:: Available data ::

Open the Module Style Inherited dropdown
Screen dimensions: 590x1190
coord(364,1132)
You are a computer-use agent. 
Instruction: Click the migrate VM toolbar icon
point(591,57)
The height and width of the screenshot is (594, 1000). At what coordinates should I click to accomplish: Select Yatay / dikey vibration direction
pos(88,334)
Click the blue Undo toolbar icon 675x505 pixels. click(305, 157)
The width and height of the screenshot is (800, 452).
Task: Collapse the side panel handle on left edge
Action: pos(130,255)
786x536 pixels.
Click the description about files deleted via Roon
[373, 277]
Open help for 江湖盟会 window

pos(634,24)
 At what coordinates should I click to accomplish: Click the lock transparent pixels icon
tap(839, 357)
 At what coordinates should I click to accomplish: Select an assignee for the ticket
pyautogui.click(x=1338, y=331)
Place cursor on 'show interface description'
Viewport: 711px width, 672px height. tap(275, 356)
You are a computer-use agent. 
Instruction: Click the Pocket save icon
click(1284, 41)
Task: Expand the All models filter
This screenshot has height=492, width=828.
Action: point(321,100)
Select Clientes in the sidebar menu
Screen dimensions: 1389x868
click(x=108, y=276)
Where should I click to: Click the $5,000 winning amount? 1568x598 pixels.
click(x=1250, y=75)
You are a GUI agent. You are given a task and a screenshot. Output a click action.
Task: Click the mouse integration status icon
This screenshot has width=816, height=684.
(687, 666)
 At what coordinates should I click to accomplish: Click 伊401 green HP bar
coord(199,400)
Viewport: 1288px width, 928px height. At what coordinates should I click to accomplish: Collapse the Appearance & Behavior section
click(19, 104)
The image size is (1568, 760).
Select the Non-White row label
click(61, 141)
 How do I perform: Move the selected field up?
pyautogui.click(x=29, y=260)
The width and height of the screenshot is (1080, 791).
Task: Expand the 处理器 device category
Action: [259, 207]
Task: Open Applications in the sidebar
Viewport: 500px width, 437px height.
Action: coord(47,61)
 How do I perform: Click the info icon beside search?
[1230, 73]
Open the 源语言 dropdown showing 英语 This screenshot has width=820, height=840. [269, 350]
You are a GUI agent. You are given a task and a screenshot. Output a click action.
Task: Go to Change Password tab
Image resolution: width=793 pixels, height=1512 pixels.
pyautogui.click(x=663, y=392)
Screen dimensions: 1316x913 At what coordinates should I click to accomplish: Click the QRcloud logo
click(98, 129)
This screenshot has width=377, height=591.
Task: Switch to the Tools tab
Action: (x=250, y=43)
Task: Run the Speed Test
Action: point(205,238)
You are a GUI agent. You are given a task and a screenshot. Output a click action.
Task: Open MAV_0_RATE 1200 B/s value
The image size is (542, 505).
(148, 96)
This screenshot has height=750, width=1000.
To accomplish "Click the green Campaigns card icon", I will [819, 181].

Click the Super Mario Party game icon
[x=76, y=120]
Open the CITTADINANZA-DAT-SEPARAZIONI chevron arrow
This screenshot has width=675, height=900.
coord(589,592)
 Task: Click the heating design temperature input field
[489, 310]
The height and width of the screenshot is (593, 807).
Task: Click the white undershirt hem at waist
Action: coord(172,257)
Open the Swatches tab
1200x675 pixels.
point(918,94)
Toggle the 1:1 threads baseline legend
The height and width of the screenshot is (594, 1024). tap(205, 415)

:::

Each line of the listing should be printed again, exactly.

Open the Module Style Inherited dropdown
Screen dimensions: 590x1190
coord(364,1132)
You are a computer-use agent. 
Instruction: Click the migrate VM toolbar icon
point(591,57)
The height and width of the screenshot is (594, 1000). At what coordinates should I click to accomplish: Select Yatay / dikey vibration direction
pos(88,334)
Click the blue Undo toolbar icon 675x505 pixels. click(305, 157)
The width and height of the screenshot is (800, 452).
Task: Collapse the side panel handle on left edge
Action: pos(130,255)
786x536 pixels.
Click the description about files deleted via Roon
[373, 277]
Open help for 江湖盟会 window

pos(634,24)
 At what coordinates should I click to accomplish: Click the lock transparent pixels icon
tap(839, 357)
 At what coordinates should I click to accomplish: Select an assignee for the ticket
pyautogui.click(x=1338, y=331)
Place cursor on 'show interface description'
Viewport: 711px width, 672px height. tap(275, 356)
You are a computer-use agent. 
Instruction: Click the Pocket save icon
click(1284, 41)
Task: Expand the All models filter
This screenshot has height=492, width=828.
Action: point(321,100)
Select Clientes in the sidebar menu
Screen dimensions: 1389x868
click(x=108, y=276)
Where should I click to: Click the $5,000 winning amount? 1568x598 pixels.
click(x=1250, y=75)
You are a GUI agent. You are given a task and a screenshot. Output a click action.
Task: Click the mouse integration status icon
This screenshot has width=816, height=684.
(687, 666)
 At what coordinates should I click to accomplish: Click 伊401 green HP bar
coord(199,400)
Viewport: 1288px width, 928px height. At what coordinates should I click to accomplish: Collapse the Appearance & Behavior section
click(19, 104)
The image size is (1568, 760).
Select the Non-White row label
click(61, 141)
 How do I perform: Move the selected field up?
pyautogui.click(x=29, y=260)
The width and height of the screenshot is (1080, 791).
Task: Expand the 处理器 device category
Action: [259, 207]
Task: Open Applications in the sidebar
Viewport: 500px width, 437px height.
Action: coord(47,61)
 How do I perform: Click the info icon beside search?
[1230, 73]
Open the 源语言 dropdown showing 英语 This screenshot has width=820, height=840. [269, 350]
You are a GUI agent. You are given a task and a screenshot. Output a click action.
Task: Go to Change Password tab
Image resolution: width=793 pixels, height=1512 pixels.
pyautogui.click(x=663, y=392)
Screen dimensions: 1316x913 At what coordinates should I click to accomplish: Click the QRcloud logo
click(98, 129)
This screenshot has width=377, height=591.
Task: Switch to the Tools tab
Action: (x=250, y=43)
Task: Run the Speed Test
Action: point(205,238)
You are a GUI agent. You are given a task and a screenshot. Output a click action.
Task: Open MAV_0_RATE 1200 B/s value
The image size is (542, 505).
(148, 96)
This screenshot has height=750, width=1000.
To accomplish "Click the green Campaigns card icon", I will [819, 181].

Click the Super Mario Party game icon
[x=76, y=120]
Open the CITTADINANZA-DAT-SEPARAZIONI chevron arrow
This screenshot has width=675, height=900.
coord(589,592)
 Task: Click the heating design temperature input field
[489, 310]
The height and width of the screenshot is (593, 807).
Task: Click the white undershirt hem at waist
Action: coord(172,257)
Open the Swatches tab
1200x675 pixels.
point(918,94)
Toggle the 1:1 threads baseline legend
The height and width of the screenshot is (594, 1024). tap(205, 415)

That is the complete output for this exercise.